Operation Motorman was the 2003 investigation into the illegal trade in personal information by the British Press. In April 2005, Steve Whittamore and John Boyall and two men who had given them access to the police computer, pleaded guilty to procuring confidential police data to sell to newspapers and were given conditional discharges. The Information Commissioner’s report “What Price Privacy Now?” identified 32 different publications which were using the services of private investigators to obtain private information but no further regulatory or political action resulted.
On 12 March 2012 Hacked Off launched a campaign to “Lift the Lid on Motorman“. We published Brian Cathcart’s update on the progress of the campaign on Inforrm on 19 March 2012.
A number of details about the activities of Mr Whittamore and his associates have slowly emerged into the public domain. In September 2011, the “Independent” published details of its own investigations into this. The piece, “Exposed after eight years: a private eye’s dirty work for Fleet Street” contained a number of important new pieces of information concerning Mr Whittamore’s operation.
On that occasion the “Independent” reported that there were 17,000 requests for information by journalists to to Mr Whittamore. A number of these targeted victims of crime. Mr Whittamore’s role in the Dowler story has already been reported (he told a local newspaper “I was just the middle man”). Other victims of crime apparently included
- the parents of Soham murder victim Holly Wells.
- the parents of murdered schoolgirl Sara Payne
- victims of the Dunblane massacre.
According to the “Independent” the Table below – the ICO’s table which recorded 3,757 transactions – substantially understated the number of cases. In fact there are said to have been 17,489 orders from media organisations, including 1,028 from News International (including 90 from arrested News of the World journalist Greg Miskiw), 6,774 from Trinity Mirror titles.
Further information emerged last week after an investigation by ITV News. It published the first detailed look at who was paying Whittamore for what. It calculates that the most requests were from 65 journalists working for the Daily Mail and its Weekend magazine: a total 1,728 transactions, which is almost double previously disclosed by the Information Commissioner.
ITV News calculated that the Daily Mail paid Whittamore £143,150 for this potentially illegal information. The next biggest spenders were said to be the Daily Mirror who spent more than £92,000, followed by the People, which spent more than £76 000.
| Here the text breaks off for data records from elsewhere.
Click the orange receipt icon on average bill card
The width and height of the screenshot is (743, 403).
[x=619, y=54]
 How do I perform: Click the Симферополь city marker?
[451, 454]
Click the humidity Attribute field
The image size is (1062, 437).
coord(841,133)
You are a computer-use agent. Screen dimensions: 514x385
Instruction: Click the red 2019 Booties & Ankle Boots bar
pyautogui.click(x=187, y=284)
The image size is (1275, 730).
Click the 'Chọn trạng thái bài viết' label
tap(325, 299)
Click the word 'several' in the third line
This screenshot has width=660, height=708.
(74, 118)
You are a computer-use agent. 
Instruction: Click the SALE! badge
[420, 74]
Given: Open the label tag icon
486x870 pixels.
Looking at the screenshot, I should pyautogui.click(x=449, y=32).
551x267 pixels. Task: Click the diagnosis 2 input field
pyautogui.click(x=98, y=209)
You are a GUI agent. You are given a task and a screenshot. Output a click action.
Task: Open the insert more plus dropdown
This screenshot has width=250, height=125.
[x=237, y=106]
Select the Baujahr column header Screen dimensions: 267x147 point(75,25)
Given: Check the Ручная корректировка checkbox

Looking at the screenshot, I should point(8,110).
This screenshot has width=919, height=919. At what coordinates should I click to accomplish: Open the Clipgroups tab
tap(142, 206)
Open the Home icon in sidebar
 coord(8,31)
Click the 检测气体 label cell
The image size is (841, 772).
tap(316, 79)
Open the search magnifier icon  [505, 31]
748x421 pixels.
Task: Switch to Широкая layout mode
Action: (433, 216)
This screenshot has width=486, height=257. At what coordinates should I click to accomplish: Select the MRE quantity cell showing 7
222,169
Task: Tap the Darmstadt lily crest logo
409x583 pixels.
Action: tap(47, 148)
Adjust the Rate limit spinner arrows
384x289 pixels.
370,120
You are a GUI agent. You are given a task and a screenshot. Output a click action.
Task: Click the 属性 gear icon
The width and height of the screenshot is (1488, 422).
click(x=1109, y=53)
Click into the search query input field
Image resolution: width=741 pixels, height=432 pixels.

The spending of other newspapers on possibly illegal searches included:
- The Mail on Sunday – £62,025
- The Evening Standard – £29,598
- The Sunday Mirror – £27,807
- The News of the World – £23,306
- The Daily Express and the Observer both spent around £13,000
The full details of what we calculated each newspaper paid, and for what, can be viewed here, together with the number of transactions previously calculated by the Information Commission in his report “What Price Privacy Now“.
ITV news reported that
“There were also several boxes of invoices with not as much detail as the books. So it’s impossible to tell from these what was legal and what was potentially illegal. But they do show the newspapers were actually spending even bigger amounts of money for Steve Whittamore’s information, although we don’t know what for. From the invoices we found News International spent an additional £490,738.66, Trinity Mirror: £376,918.07, Associated Newspapers, publishers of the Mail: £268,311.40, Express Newspapers: £95,430.26”
There was a report of the story in the Independent – which quoted a call by Evan Harris of Hacked Off for the targets of Whittamore’s searches to be notified of what had taken place. He said:
“The true scandal about this is that there been a sophisticated but flagrant cover-up of the extent and knowledge of this by several newspaper groups and no proper investigation by the authorities of the role of elements of the press in driving this industrial-scale theft of private information. Surely now the Leveson Inquiry must start asking the newspapers what their justification for this was and to expose the conspiracy of silence that has surrounded this.”
At the hearing on 29 March 2012 Lord Justice Leveson warned participants not to leak information to the press. He declined to comment on the accuracy of the programme, and said he would consider publishing the files if there were any submissions made to him, but that information about victims of Whittamore should remain private, as the terms of reference of the inquiry are not concerned with “who did what to whom”. There was a report of his comments on the Hacked Off website.